**TASK GOAL**. Read the lines below, and copy any that contain the string "Choose".
*** Opening MATERIAL FOR THIS EXERCISE ***
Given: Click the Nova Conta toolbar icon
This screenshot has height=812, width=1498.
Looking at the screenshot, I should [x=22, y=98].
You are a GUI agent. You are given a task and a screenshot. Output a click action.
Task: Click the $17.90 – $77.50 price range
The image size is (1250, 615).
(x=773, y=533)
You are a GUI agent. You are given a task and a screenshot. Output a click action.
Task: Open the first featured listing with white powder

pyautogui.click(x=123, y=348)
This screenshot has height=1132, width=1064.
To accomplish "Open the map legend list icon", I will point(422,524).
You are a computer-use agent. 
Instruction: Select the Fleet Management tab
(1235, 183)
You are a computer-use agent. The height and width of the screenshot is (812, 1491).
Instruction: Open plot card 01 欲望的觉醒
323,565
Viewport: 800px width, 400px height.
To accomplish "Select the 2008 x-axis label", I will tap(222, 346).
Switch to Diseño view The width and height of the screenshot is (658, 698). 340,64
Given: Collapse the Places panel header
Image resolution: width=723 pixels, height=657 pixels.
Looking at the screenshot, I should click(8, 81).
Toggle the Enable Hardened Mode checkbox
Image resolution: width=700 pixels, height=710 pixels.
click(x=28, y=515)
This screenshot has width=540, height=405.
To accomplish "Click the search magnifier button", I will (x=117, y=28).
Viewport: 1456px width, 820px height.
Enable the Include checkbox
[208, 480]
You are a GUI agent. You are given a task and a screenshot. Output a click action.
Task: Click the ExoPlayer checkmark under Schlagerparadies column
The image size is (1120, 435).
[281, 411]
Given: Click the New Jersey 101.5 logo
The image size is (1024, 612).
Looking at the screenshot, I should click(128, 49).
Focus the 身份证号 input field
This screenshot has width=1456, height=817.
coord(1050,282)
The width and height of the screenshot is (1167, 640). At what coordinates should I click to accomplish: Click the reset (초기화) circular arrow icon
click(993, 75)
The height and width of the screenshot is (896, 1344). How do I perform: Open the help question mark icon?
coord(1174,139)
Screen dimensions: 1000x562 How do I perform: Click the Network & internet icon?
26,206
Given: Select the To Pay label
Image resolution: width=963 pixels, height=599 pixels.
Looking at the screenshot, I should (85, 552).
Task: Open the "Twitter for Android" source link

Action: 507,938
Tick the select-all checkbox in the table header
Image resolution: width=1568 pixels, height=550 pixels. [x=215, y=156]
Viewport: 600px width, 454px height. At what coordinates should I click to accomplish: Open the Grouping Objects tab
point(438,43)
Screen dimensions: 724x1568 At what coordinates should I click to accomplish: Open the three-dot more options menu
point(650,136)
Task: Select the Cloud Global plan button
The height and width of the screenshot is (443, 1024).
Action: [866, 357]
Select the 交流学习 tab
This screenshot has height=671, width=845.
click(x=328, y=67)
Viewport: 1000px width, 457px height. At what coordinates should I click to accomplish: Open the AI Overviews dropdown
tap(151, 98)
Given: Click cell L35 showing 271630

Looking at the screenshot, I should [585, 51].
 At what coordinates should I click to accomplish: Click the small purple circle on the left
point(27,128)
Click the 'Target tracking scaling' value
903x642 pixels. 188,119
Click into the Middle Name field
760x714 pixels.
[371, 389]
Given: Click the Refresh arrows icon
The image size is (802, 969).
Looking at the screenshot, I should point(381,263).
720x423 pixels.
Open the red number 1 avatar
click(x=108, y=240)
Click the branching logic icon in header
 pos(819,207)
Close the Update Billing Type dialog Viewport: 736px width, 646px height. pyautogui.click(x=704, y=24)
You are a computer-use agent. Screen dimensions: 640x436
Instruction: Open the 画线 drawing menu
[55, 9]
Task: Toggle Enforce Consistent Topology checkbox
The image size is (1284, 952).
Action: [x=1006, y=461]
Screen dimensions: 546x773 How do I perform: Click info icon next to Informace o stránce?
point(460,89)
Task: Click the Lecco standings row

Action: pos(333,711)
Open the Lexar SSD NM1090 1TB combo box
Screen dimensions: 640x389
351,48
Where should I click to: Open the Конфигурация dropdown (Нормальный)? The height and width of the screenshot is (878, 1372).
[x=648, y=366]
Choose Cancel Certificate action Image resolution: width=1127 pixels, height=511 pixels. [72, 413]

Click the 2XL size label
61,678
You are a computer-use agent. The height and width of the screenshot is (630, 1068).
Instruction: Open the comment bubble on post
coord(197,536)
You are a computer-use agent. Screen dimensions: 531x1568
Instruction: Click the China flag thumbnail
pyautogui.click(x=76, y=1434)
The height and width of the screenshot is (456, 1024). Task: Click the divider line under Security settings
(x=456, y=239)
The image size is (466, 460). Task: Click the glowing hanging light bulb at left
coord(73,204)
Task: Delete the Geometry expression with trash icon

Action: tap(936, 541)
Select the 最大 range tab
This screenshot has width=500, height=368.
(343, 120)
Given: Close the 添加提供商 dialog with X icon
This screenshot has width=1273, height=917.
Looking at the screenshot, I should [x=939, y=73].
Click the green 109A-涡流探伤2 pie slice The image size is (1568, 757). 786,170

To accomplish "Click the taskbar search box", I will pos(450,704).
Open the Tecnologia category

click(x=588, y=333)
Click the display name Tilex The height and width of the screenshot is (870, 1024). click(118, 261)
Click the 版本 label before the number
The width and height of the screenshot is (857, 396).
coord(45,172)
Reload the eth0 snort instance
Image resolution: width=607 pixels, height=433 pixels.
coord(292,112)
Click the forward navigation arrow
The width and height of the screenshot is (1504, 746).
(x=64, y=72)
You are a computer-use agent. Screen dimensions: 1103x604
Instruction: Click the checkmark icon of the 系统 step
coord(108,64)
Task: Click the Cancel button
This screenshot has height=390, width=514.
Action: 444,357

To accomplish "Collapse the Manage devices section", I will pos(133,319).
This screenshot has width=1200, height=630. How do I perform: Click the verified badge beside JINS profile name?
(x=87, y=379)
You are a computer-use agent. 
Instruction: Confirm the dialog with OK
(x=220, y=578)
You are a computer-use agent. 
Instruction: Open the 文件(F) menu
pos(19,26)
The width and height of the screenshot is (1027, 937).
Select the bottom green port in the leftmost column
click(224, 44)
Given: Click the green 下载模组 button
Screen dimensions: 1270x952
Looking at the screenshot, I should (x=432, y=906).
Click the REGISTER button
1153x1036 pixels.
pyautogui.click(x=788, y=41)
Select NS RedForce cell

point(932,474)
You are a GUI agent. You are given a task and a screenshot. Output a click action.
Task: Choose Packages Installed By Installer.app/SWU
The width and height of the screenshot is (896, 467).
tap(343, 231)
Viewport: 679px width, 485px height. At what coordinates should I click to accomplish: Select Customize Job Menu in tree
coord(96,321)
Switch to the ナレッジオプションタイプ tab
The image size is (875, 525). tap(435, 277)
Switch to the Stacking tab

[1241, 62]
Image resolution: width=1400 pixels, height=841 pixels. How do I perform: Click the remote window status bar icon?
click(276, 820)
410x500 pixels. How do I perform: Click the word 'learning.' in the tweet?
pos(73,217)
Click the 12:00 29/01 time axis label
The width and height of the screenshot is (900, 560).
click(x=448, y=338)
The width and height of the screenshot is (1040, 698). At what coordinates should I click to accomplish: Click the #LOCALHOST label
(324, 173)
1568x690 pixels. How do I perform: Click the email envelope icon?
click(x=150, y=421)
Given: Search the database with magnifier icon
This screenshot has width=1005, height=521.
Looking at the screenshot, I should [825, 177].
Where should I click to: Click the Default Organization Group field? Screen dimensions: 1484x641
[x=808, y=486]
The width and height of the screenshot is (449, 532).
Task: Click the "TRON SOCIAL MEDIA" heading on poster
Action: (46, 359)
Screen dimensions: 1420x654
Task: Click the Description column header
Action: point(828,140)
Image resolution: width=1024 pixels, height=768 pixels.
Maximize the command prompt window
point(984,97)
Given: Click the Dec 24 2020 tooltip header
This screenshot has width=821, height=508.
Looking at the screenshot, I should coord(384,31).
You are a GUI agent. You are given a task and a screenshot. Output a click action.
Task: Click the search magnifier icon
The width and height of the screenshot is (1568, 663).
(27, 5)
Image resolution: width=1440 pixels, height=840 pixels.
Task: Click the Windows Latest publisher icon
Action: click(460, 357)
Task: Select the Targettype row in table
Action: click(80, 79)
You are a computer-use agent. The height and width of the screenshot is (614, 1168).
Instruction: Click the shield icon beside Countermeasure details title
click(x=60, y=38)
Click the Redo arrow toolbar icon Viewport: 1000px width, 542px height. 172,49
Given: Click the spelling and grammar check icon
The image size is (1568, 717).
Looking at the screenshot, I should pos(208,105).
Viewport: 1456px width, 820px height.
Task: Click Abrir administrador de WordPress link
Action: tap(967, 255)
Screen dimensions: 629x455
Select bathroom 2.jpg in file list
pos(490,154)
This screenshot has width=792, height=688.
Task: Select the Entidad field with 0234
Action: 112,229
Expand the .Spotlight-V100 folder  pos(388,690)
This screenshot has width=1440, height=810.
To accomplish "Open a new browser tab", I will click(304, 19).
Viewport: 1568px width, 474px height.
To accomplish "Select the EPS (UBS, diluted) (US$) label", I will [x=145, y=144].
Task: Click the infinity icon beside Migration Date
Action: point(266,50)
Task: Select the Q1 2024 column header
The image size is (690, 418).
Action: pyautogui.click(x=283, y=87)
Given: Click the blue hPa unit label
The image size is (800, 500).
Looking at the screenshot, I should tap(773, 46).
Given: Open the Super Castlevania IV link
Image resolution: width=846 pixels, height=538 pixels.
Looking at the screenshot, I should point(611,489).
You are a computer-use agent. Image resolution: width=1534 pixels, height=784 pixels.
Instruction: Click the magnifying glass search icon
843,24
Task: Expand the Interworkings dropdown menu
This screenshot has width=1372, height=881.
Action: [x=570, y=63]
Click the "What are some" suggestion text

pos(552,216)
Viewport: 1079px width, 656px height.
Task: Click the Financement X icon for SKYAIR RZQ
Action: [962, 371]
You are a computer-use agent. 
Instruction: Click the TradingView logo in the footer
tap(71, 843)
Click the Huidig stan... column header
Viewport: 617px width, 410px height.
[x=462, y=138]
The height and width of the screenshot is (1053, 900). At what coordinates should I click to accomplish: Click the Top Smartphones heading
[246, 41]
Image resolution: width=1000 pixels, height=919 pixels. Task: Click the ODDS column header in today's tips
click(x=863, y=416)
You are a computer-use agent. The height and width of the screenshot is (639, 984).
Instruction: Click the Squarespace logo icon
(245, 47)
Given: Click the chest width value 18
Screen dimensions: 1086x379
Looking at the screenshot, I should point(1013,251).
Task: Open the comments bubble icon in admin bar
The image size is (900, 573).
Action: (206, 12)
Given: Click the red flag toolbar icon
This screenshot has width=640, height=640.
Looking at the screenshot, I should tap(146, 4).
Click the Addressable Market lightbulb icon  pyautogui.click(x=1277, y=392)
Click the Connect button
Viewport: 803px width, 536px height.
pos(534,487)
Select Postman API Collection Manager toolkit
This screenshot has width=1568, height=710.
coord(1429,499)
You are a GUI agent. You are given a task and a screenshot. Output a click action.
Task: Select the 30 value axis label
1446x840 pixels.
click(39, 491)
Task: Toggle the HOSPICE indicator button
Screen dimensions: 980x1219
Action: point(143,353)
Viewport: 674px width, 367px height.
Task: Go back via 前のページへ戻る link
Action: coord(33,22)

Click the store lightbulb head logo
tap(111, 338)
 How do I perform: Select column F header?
*** Closing MATERIAL FOR THIS EXERCISE ***
**WRITTEN SOLUTION**.
Choose Cancel Certificate action Image resolution: width=1127 pixels, height=511 pixels. [72, 413]
Task: Choose Packages Installed By Installer.app/SWU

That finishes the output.